Top 11 Tips in Responding to a SubpoenaJanuary 16, 2018
Most people react in one of two ways when they receive a subpoena: they either ignore it, or they panic. Of these two responses, panicking is the better one because it at least prompts you to call your attorney. Please do call your attorney, but don’t panic. Your attorney will help you prepare your response to the subpoena in a way that complies with the law, preserves your or your company’s rights, and protects the confidentiality of personal or business information.
A subpoena is a formal written order requiring you to provide documents or testimony in connection with a particular lawsuit or a governmental investigation. A subpoena for documents requires you to provide specific documents or categories of documents. A subpoena for testimony requires you to testify under oath at a deposition, at a trial, or both. You or your company do not need to be parties to the lawsuit (and almost always are not), nor do you need to be the subject matter of an investigation, in order for you to be bound by the subpoena.
Accordingly, you should bear the following in mind when you receive a subpoena:
- Do not ignore the subpoena. For many subpoenas, if you do not make objections within 7 to 14 days of receipt of the subpoena, you forever waive the right to object to all or any portion of the subpoena. Therefore, when you receive a subpoena, consult your general counsel or outside attorney right away.
- Your response to the subpoena should both preserve your rights and also comply with court rules. An incorrect response or a failure to respond to a subpoena can have serious consequences, such as fines for contempt or the waiver of your rights.
- Except for your attorney, do not speak with anyone outside the company about the subpoena or the underlying lawsuit or investigation and only speak to those within your company who have a need to know about the subpoena, lawsuit, or investigation.
- Whether or not you ultimately provide the information to the party issuing the subpoena, you have an obligation to preserve documents and information that the subpoena calls for. Do not destroy or throw away any documents, and contact your IT department to turn off auto-delete protocols on the relevant persons’ email. Failure to do so can result in court sanctions.
- Some purported subpoenas are not valid. For example, if a subpoena violates a case management order or a local rule, or the subpoena issued from another state, the subpoena may be invalid and you may not need to respond at all. But you often cannot tell that simply from the face of the subpoena. Your general counsel or outside attorney can help you determine the validity of the subpoena.
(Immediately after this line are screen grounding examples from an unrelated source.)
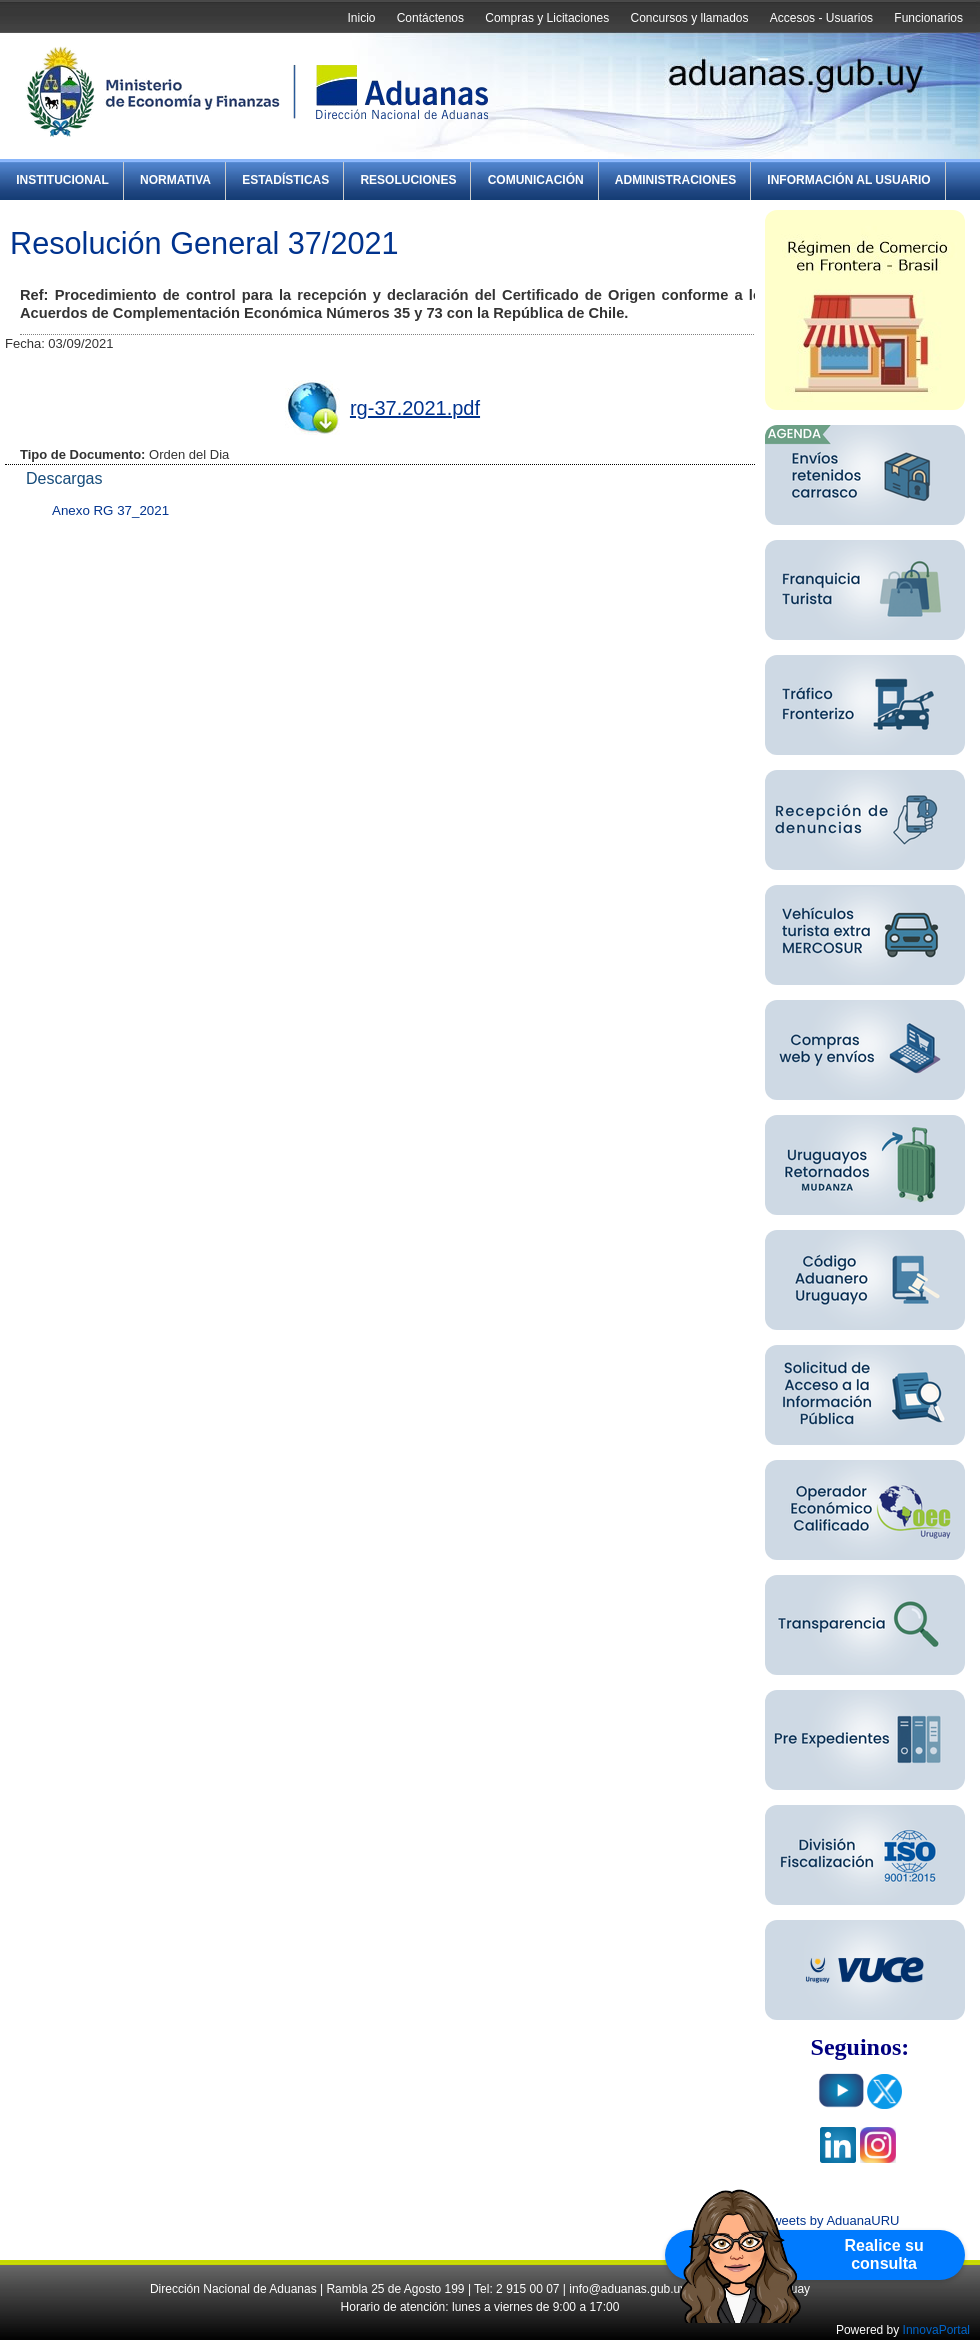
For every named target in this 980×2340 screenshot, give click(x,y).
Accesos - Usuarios (821, 18)
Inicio (361, 18)
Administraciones (675, 180)
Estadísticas (285, 180)
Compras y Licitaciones (547, 18)
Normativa (175, 180)
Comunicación (536, 180)
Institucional (62, 180)
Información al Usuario (848, 180)
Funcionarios (928, 18)
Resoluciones (408, 180)
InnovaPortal (936, 2330)
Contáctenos (430, 18)
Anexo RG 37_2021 (110, 510)
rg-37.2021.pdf (415, 408)
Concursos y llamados (689, 18)
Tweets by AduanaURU (832, 2220)
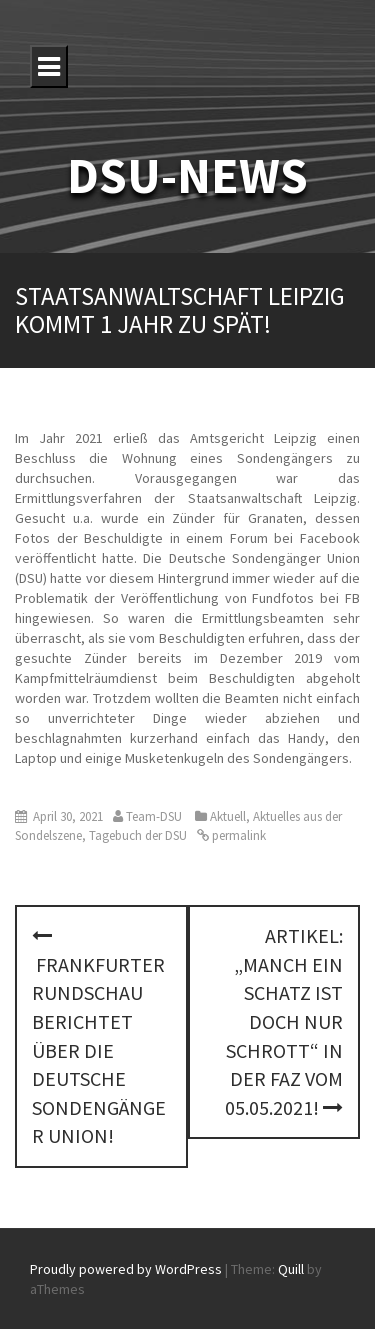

- If a subpoena calls for disclosure of confidential, proprietary, or sensitive information, such as trade secrets or business strategy, your attorney may object on this basis and require that your confidential information be protected.
- Some subpoenas may call for confidential information of a customer or a vendor that you are obligated to protect under your contract with the customer or vendor. If a subpoena does so, you must review and comply with the confidentiality provisions in the applicable contracts. Some contracts require you to notify the customer in a timely manner to allow the customer to seek protection from the subpoena. Your general counsel or outside attorney can help ensure you are complying with these contractual obligations.
- Some subpoenas are quite broad and may seem to call for hundreds or even thousands of documents. You may not have to provide all of the documents requested, and you may not have to testify. Your general counsel or outside attorney can help you understand your obligations and narrow the scope of the subpoena through negotiations with the attorney who issued the subpoena while still complying with court rules.
- The subpoena may be a signal that the subpoenaed company, or one of its officers or employees, might become joined as a party to the lawsuit or is the target of a governmental investigation. Your general counsel or outside attorney can help research the nature of the claims of the underlying lawsuit, which may impact the objections that you should assert in response to the subpoena.
- Do not communicate with the attorney or governmental agency that issued or sent the subpoena without first consulting with your attorney. The party issuing the subpoena may give you self-serving information or something you say or write could be used against you or your company later. Your attorney should speak with both the attorney who issued the subpoena and the attorney for the opposing party in any lawsuit to obtain a better understanding of the parties’ claims, why the subpoena was issued, and your role, which may impact the objections that you should assert in response to the subpoena.
- Never attend a deposition or a trial without an attorney. Your attorney will help you prepare for the deposition or trial and will preserve and protect your rights.